● **EXCERPT PROVIDED**:
+ + +
An Interesting Find: STM32 RDP1 Decryptor

Published: (March 2, 2026 at 09:12 AM EST)
3 min read

Source: Hacker News

Recently while browsing Xianyu (闲鱼) looking for BYK-series chips (Sinowealth 8051 MCUs) for another project, I stumbled across a device claiming to bypass STM32 RDP1 (Read‑Out Protection Level 1) on F0, F1, F2 and F4 series chips. A quick search for “STM32解密” (STM32 decryption) shows a whole market for these tools.

At about 150 yuan (≈ 19 EUR) plus shipping, I decided to buy one and see if it actually works.

What arrived

The package contained:

  • a blue USB dongle (the programmer)
  • two green adapter PCBs
  • a row of double‑row and a row of single 2.54 mm pin headers
  • a couple of 10 kΩ resistors

everything that came in the package

The adapter boards have footprints for the various packages of F0, F1 and F2/F4 chips, along with pads for decoupling capacitors on the required VCAP pins and a resistor pulling BOOT1 down. I had to supply the 0.1 µF caps for the VCAP pads myself.

USB dongle

Testing with an STM32F205RBT6

I desoldered an STM32F205RBT6 and placed it on the adapter board.
+ + +
● **WORK INSTRUCTIONS**:
[A] Answer these questions using the post about the STM32 RDP1 decryptor. Mark each answer with its matching number.
(i) What did the device cost?
(ii) What capacitor value did the writer have to supply for the VCAP pads?
(iii) Which chip was placed on the adapter board for testing?
[B] List every item that the post about the STM32 RDP1 decryptor says came in the package.
[C] Write the next part of the post about the STM32 RDP1 decryptor, picking up after its final sentence.

● **DATA SEGMENT**:
+ + +
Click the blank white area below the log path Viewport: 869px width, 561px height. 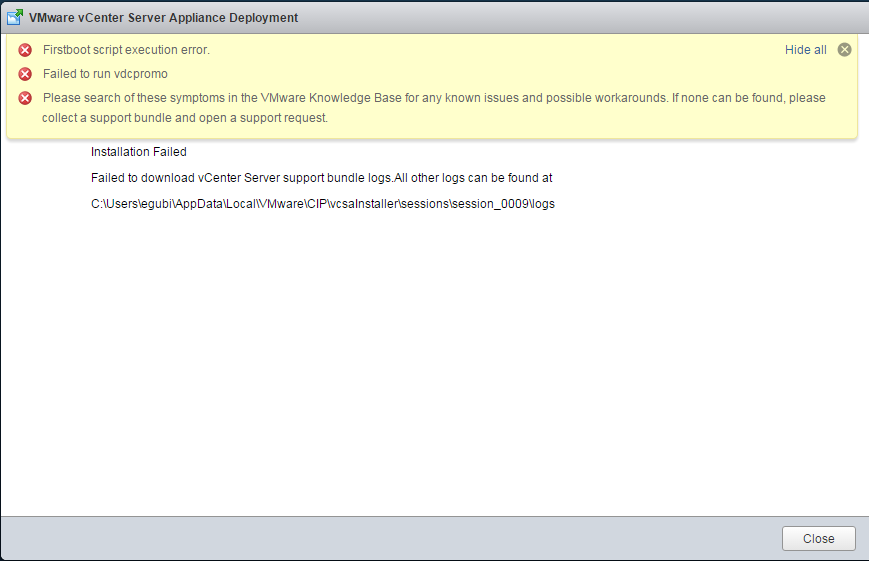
+ + +
● **THE RESULTS**:
[A]
(i) About 150 yuan (≈ 19 EUR) plus shipping.
(ii) 0.1 µF.
(iii) An STM32F205RBT6.

[B]
- a blue USB dongle (the programmer)
- two green adapter PCBs
- a row of double‑row and a row of single 2.54 mm pin headers
- a couple of 10 kΩ resistors

[C]
STM32F205RBT6 soldered onto the adapter board and plugged into the dongle

The device comes with a Windows utility. Before it could run, I had to address two hurdles:

  1. The software immediately triggered Windows Defender, which I disabled in a throwaway VM.
  2. The application wouldn’t launch until I changed the system encoding for non‑Unicode programs to Chinese Simplified (Settings → Time & language → Language & region → Language for non‑Unicode programs → Chinese (Simplified, Mainland China)).

The instructions recommended using freeze spray on the chip during the read process, but it proved unnecessary; the read succeeded at room temperature.

the host Windows application showing a successful flash readout

A quirk: the software always overshoots when reading. An STM32F205RB has 128 KB of flash, but the tool reads past that boundary, padding the excess with 0xFF. The actual flash contents within the valid 128 KB region are correct, so trimming the output to the proper size resolves the issue.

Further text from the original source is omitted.